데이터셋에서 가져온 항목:

————————

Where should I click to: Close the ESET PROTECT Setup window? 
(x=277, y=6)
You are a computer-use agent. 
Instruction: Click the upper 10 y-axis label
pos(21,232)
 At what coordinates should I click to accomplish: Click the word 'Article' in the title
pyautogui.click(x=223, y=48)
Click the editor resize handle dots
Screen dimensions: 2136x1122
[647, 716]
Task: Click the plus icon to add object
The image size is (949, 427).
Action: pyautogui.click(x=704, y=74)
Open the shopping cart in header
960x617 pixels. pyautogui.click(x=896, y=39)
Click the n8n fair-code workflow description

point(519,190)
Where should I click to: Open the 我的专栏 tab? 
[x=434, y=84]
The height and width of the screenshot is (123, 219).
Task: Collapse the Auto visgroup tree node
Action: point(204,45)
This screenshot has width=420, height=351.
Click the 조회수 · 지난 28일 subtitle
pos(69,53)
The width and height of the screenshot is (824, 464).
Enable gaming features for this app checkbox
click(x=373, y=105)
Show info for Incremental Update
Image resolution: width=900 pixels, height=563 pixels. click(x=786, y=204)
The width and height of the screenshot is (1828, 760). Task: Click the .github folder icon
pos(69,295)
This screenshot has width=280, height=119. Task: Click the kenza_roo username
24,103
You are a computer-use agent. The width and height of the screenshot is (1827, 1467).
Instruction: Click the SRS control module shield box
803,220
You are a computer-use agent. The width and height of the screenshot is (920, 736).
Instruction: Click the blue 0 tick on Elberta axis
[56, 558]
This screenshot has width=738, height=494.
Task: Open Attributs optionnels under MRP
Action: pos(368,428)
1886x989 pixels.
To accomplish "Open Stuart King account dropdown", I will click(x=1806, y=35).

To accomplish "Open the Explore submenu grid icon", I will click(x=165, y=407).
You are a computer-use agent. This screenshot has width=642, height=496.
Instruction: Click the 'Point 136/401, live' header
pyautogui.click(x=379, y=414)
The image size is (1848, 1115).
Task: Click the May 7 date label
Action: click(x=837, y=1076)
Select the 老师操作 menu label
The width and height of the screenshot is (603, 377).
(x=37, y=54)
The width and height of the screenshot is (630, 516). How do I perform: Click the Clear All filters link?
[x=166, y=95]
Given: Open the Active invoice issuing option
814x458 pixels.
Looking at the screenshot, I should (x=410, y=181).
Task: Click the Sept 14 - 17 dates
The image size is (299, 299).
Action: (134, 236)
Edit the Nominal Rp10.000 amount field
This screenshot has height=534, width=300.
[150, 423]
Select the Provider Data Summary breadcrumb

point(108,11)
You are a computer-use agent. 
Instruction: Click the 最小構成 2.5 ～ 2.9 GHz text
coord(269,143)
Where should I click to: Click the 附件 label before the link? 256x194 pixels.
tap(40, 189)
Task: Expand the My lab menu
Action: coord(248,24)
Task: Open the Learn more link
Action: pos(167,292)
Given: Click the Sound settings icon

————————

__주어진 과제__:
위 자료의 모든 줄을 다시 적되, "Instruction" 부분만 "Directive"(으)로 대체하고 나머지는 그대로 두십시오.

__아래 응답__:
Where should I click to: Close the ESET PROTECT Setup window? 
(x=277, y=6)
You are a computer-use agent. 
Directive: Click the upper 10 y-axis label
pos(21,232)
 At what coordinates should I click to accomplish: Click the word 'Article' in the title
pyautogui.click(x=223, y=48)
Click the editor resize handle dots
Screen dimensions: 2136x1122
[647, 716]
Task: Click the plus icon to add object
The image size is (949, 427).
Action: pyautogui.click(x=704, y=74)
Open the shopping cart in header
960x617 pixels. pyautogui.click(x=896, y=39)
Click the n8n fair-code workflow description

point(519,190)
Where should I click to: Open the 我的专栏 tab? 
[x=434, y=84]
The height and width of the screenshot is (123, 219).
Task: Collapse the Auto visgroup tree node
Action: point(204,45)
This screenshot has width=420, height=351.
Click the 조회수 · 지난 28일 subtitle
pos(69,53)
The width and height of the screenshot is (824, 464).
Enable gaming features for this app checkbox
click(x=373, y=105)
Show info for Incremental Update
Image resolution: width=900 pixels, height=563 pixels. click(x=786, y=204)
The width and height of the screenshot is (1828, 760). Task: Click the .github folder icon
pos(69,295)
This screenshot has width=280, height=119. Task: Click the kenza_roo username
24,103
You are a computer-use agent. The width and height of the screenshot is (1827, 1467).
Directive: Click the SRS control module shield box
803,220
You are a computer-use agent. The width and height of the screenshot is (920, 736).
Directive: Click the blue 0 tick on Elberta axis
[56, 558]
This screenshot has width=738, height=494.
Task: Open Attributs optionnels under MRP
Action: pos(368,428)
1886x989 pixels.
To accomplish "Open Stuart King account dropdown", I will click(x=1806, y=35).

To accomplish "Open the Explore submenu grid icon", I will click(x=165, y=407).
You are a computer-use agent. This screenshot has width=642, height=496.
Directive: Click the 'Point 136/401, live' header
pyautogui.click(x=379, y=414)
The image size is (1848, 1115).
Task: Click the May 7 date label
Action: click(x=837, y=1076)
Select the 老师操作 menu label
The width and height of the screenshot is (603, 377).
(x=37, y=54)
The width and height of the screenshot is (630, 516). How do I perform: Click the Clear All filters link?
[x=166, y=95]
Given: Open the Active invoice issuing option
814x458 pixels.
Looking at the screenshot, I should (x=410, y=181).
Task: Click the Sept 14 - 17 dates
The image size is (299, 299).
Action: (134, 236)
Edit the Nominal Rp10.000 amount field
This screenshot has height=534, width=300.
[150, 423]
Select the Provider Data Summary breadcrumb

point(108,11)
You are a computer-use agent. 
Directive: Click the 最小構成 2.5 ～ 2.9 GHz text
coord(269,143)
Where should I click to: Click the 附件 label before the link? 256x194 pixels.
tap(40, 189)
Task: Expand the My lab menu
Action: coord(248,24)
Task: Open the Learn more link
Action: pos(167,292)
Given: Click the Sound settings icon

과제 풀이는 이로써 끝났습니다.